Not all of them will live. In the lake, many will be eaten by fish, turtles, and other predators. Much of the water on the swimming pool cover will evaporate in the warming sun before the tadpoles fully mature. In the past, I’ve collected all that I can reach and transported them down to the lake. Of those that do make it out of the water on four little legs, many will fall prey to snakes, turtles, and small mammals. But the quick, the cautious, and the lucky will survive to complete the cycle again next year. And potentially, the next 40 years after that. Toads can live for a very long time.
There is a lot of lore surrounding the toad. In Europe, toads were believed to carry the spirits of witch’s familiars and to be symbols of the devil. In China, the three-legged toad, Jin Chan, was seen as a symbol of prosperity and was associated with the full moon.
This male toad doesn’t actually have three legs, he just had one tucked back underneath him. And since he doesn’t have any gold coins falling out of his mouth, we can safely assume he is not Jin Chan. Pity.
My favorite author of Ozark traditions and lore, Vance Randolph, wrote down a number of the superstitions surrounding toads that he collected from the locals in his book Ozark Superstitions. Here are a few excerpts from that work:
“It must be admitted that some of the items in this collection are folktales rather than superstitions proper. That is, they are not really believed by intelligent adults, but are repeated to children just as parents elsewhere tell the story of Santa Claus or assure their offspring that rabbits lay parti-colored eggs on Easter Sunday. The old sayin’ that killing a toad will make the cows give bloody milk, for example, is probably just a way of teaching children to let toads alone; the farmer knows that toads destroy insects, and he likes to see them around his doorstep on summer evenings.”
“There is a very widely known superstition that to kill a toad will make one’s cows give bloody milk. Most people think that nothing can be done about this, once the toad is dead, but Otto Ernest Rayburn found hillfolk in Arkansas who claim to be able to repair the damage, particularly if the toad was killed accidentally. “Get seven pebbles,” says Rayburn, “and throw them over your left shoulder into an open well at sundown. The milk will be all right after that.”
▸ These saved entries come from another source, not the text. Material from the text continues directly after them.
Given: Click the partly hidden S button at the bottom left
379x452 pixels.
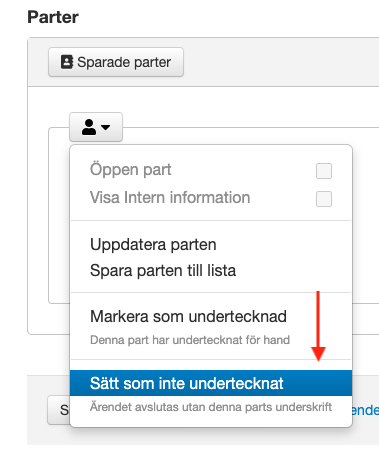Looking at the screenshot, I should tap(59, 410).
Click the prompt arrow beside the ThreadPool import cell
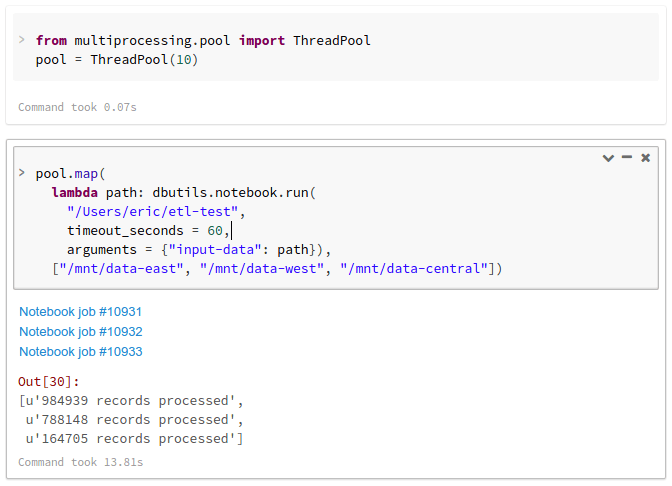 click(x=22, y=40)
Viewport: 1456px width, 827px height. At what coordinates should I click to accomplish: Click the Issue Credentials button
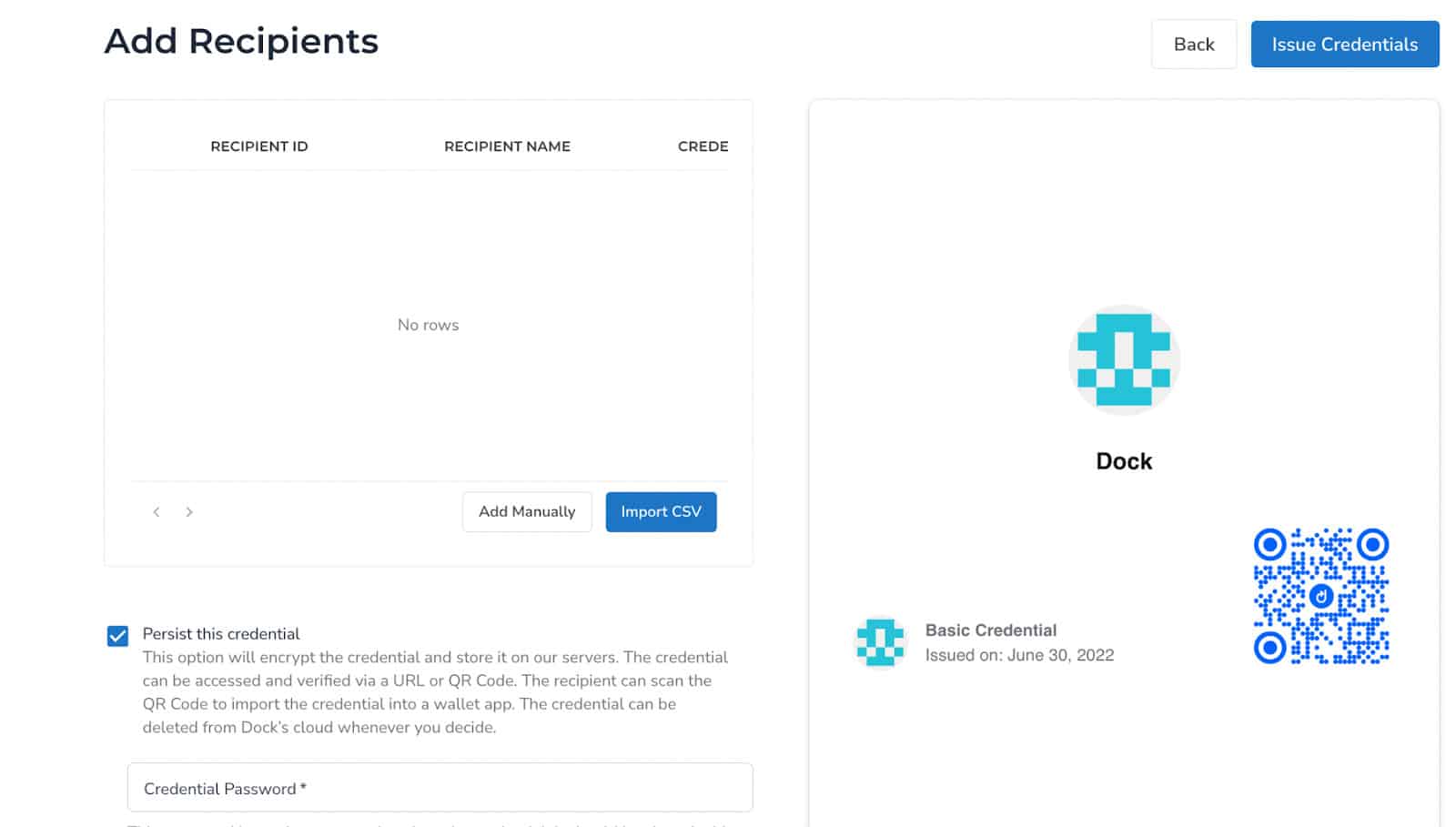point(1345,45)
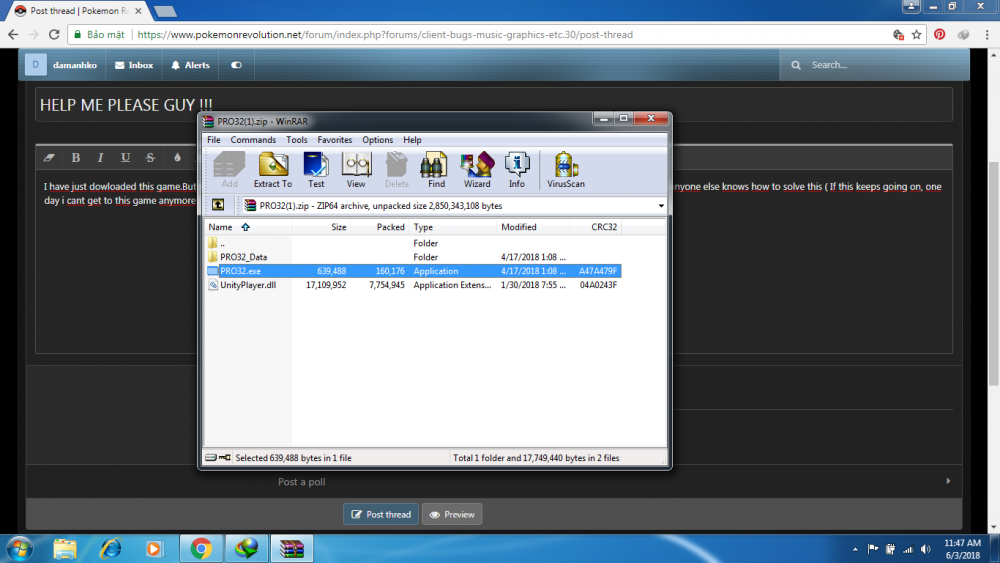Open the Favorites menu

click(x=335, y=140)
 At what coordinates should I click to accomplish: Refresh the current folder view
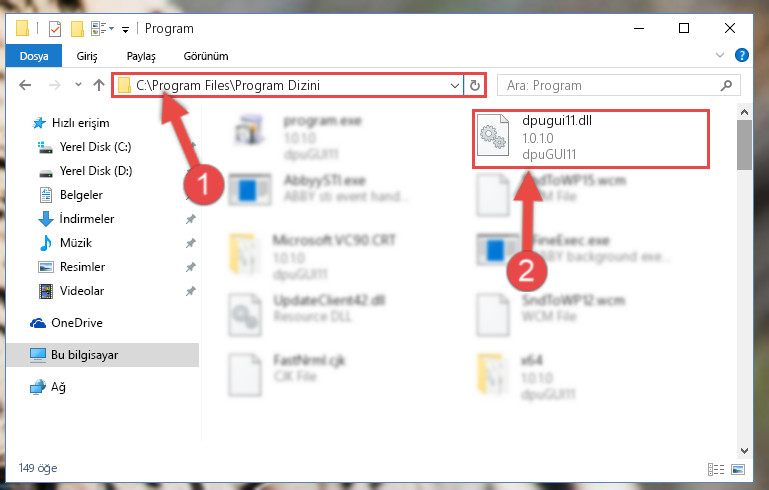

Randolph recounts a few ways for getting rid of warts, one of which requires this gruesome deed:
“Or one may kill a toad, rub its intestines on the wart, then bury the entrails under a stone. All this must be kept secret, otherwise it won’t work. The boy who acquainted me with this method still had several large warts ; when I asked why the toad’s guts hadn’t cured them, he explained that he had told his mother what he was doing, in order to escape punishment for killing the toad. The mother was opposed to killing toads in the dooryard ; she said it was an unlucky and senseless practice and might make the cows give bloody milk.”
That treatment is only to be outdone by the cure for a goiter. The instructions said to bake a toad in the oven until “the oil ran out of it” and then to apply that oil to the goiter daily. Ew with a capital EW! I mean, not only to kill a toad like that, but then to ever use that oven again for anything ever. Just say no to baking toads, people.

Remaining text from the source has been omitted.